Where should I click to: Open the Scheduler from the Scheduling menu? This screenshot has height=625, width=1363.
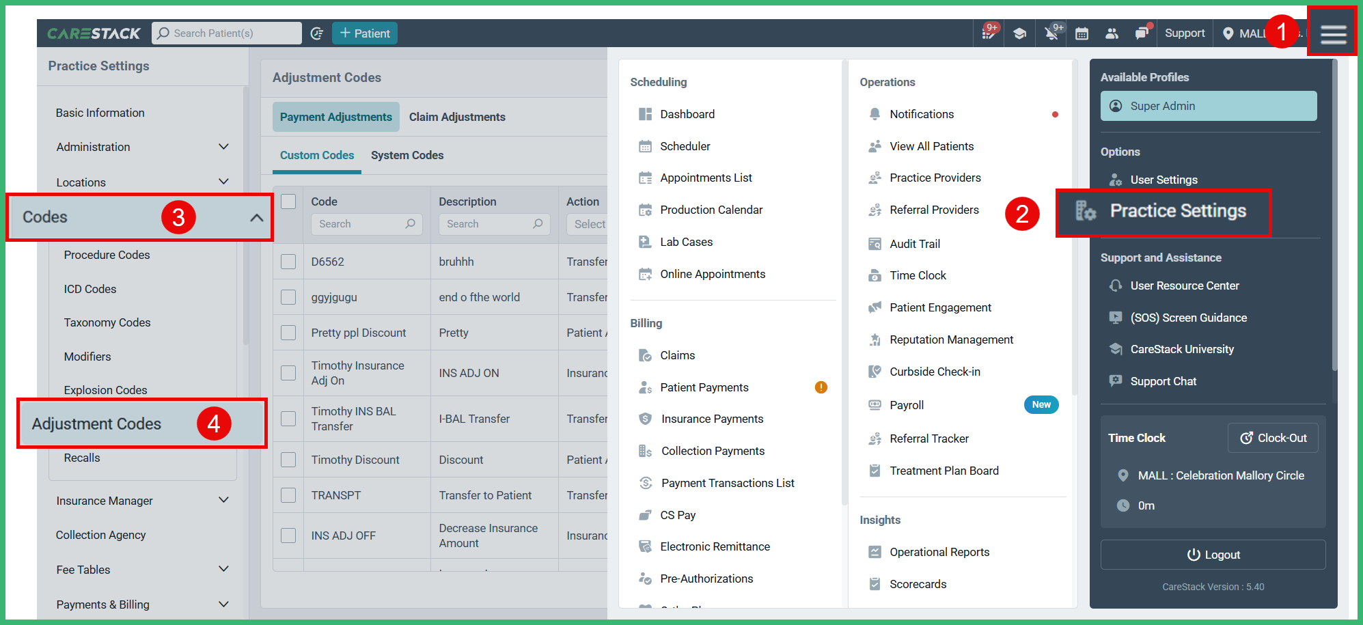click(685, 145)
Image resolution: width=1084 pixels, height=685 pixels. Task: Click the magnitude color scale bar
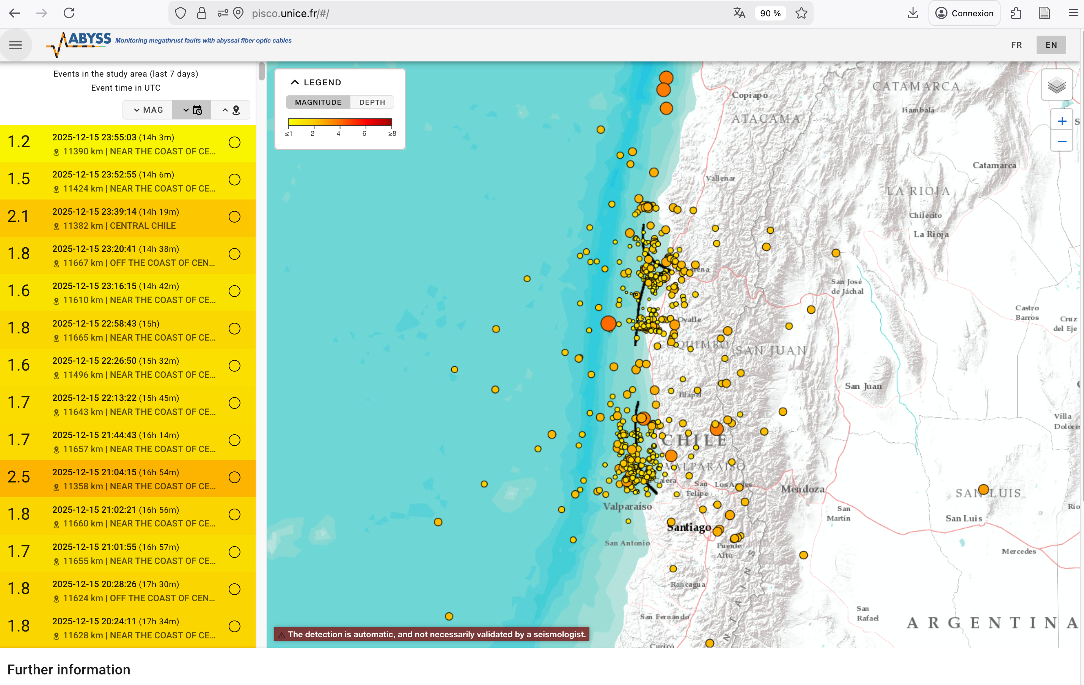[340, 122]
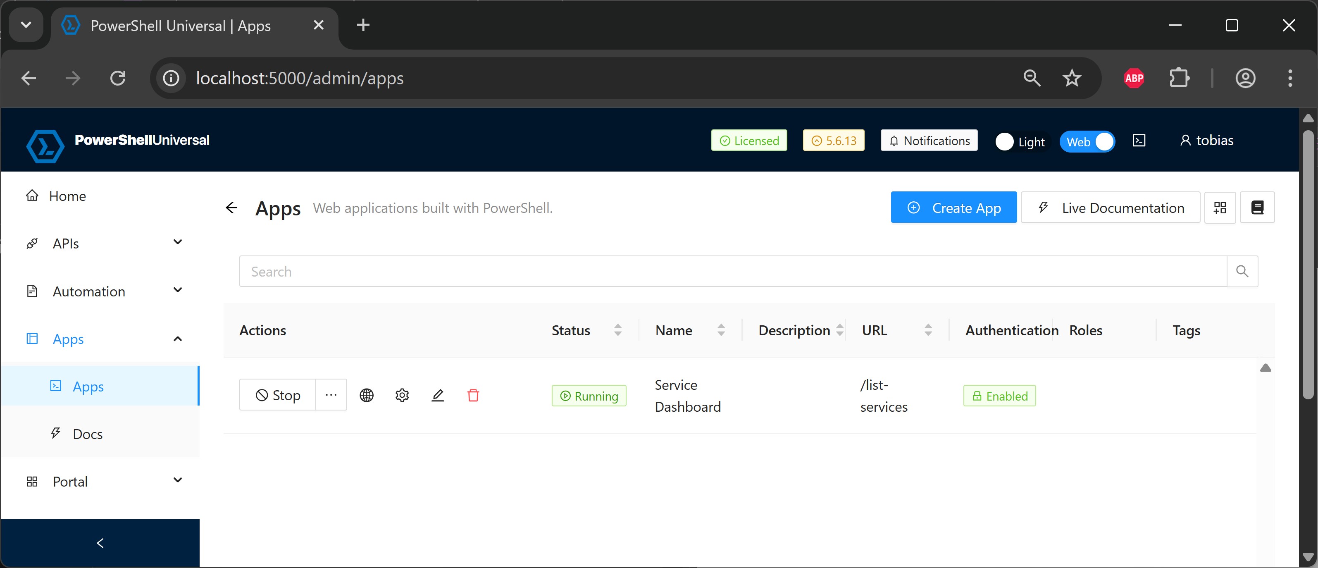Go to Home in sidebar
The height and width of the screenshot is (568, 1318).
tap(67, 196)
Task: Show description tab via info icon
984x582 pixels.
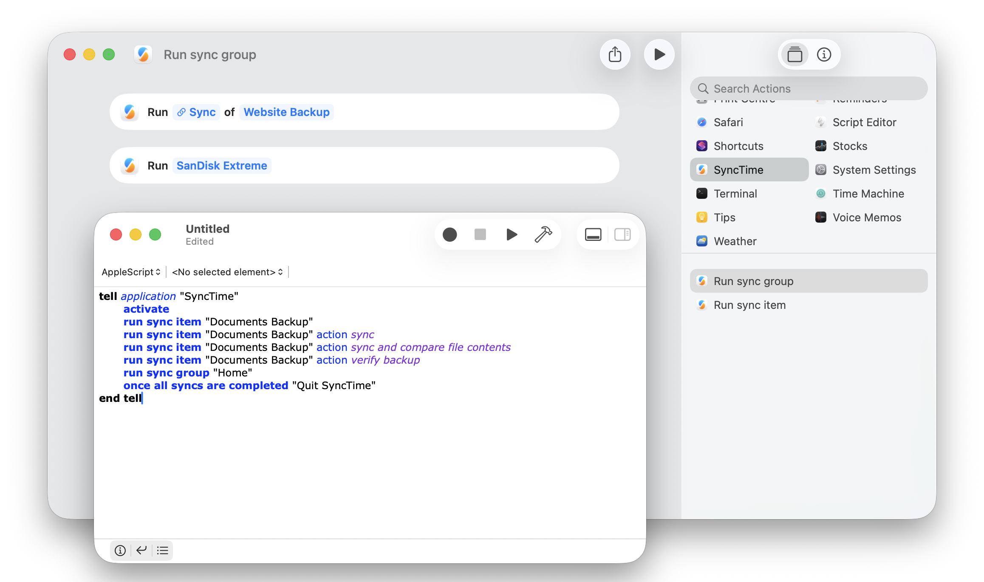Action: pos(120,551)
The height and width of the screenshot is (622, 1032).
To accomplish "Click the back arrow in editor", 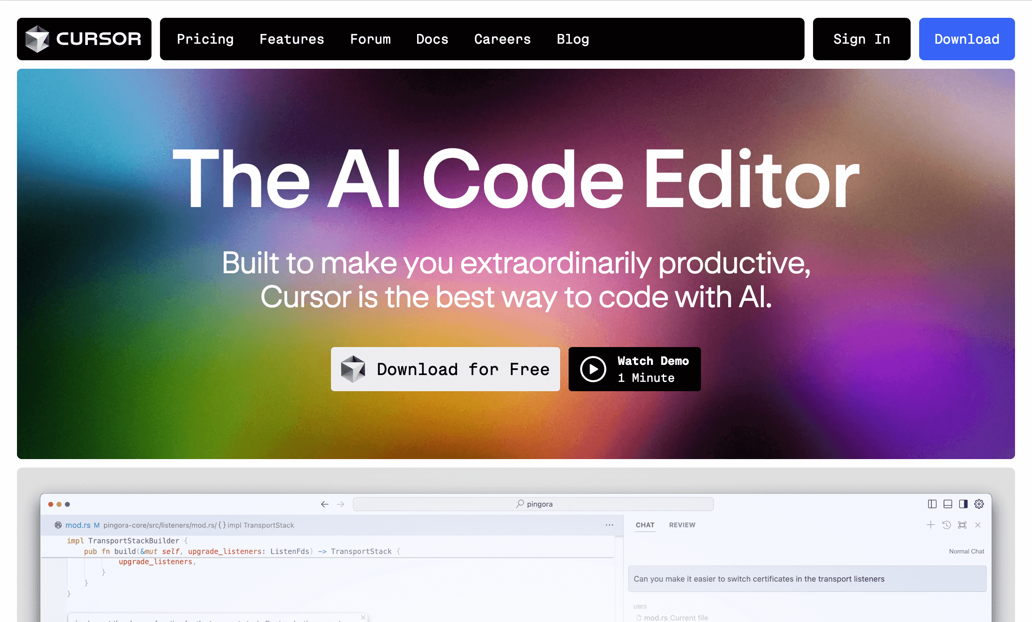I will click(325, 504).
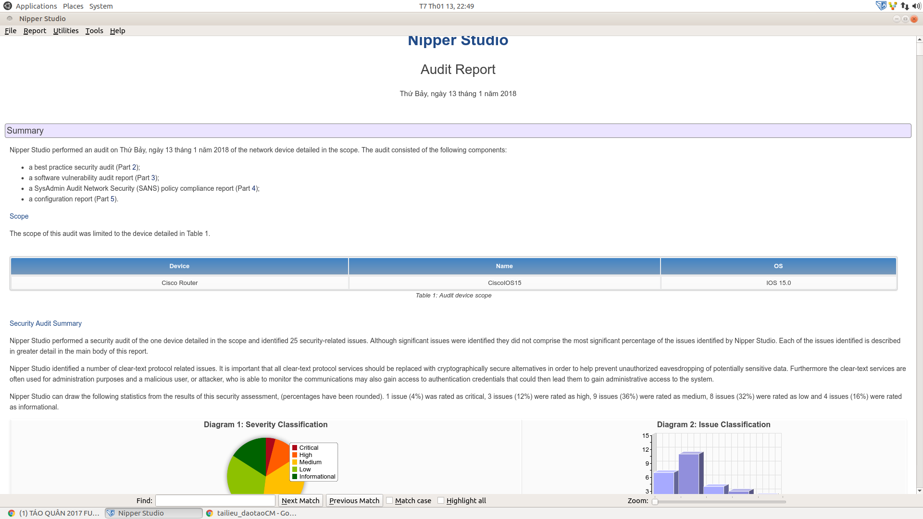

**Exercise goal**
Please print, exactly as given, the lines running from the beginning of the listing through the line containing "Task: Show description tab via info icon", omitting each picture.

**Task solution**
Where should I click to: Open the Scheduler from the Scheduling menu? This screenshot has height=625, width=1363.
click(685, 145)
Image resolution: width=1084 pixels, height=685 pixels. Task: Click the magnitude color scale bar
[340, 122]
Go to Home in sidebar
The height and width of the screenshot is (568, 1318).
tap(67, 196)
Task: Show description tab via info icon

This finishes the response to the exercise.